- DADOS BRUTOS
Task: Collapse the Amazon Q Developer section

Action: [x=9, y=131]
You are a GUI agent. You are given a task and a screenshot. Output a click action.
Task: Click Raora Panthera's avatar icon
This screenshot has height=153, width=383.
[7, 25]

- FAÇA ISTO
Reescreva todas as linhas dos dados acima, sem omitir nenhuma, somando 54 a cada valor de coordenada. Os demais números, como altura e largura, ficam inalterados.

- RESPOSTA ABAIXO
Task: Collapse the Amazon Q Developer section

Action: [x=63, y=185]
You are a GUI agent. You are given a task and a screenshot. Output a click action.
Task: Click Raora Panthera's avatar icon
This screenshot has height=153, width=383.
[61, 79]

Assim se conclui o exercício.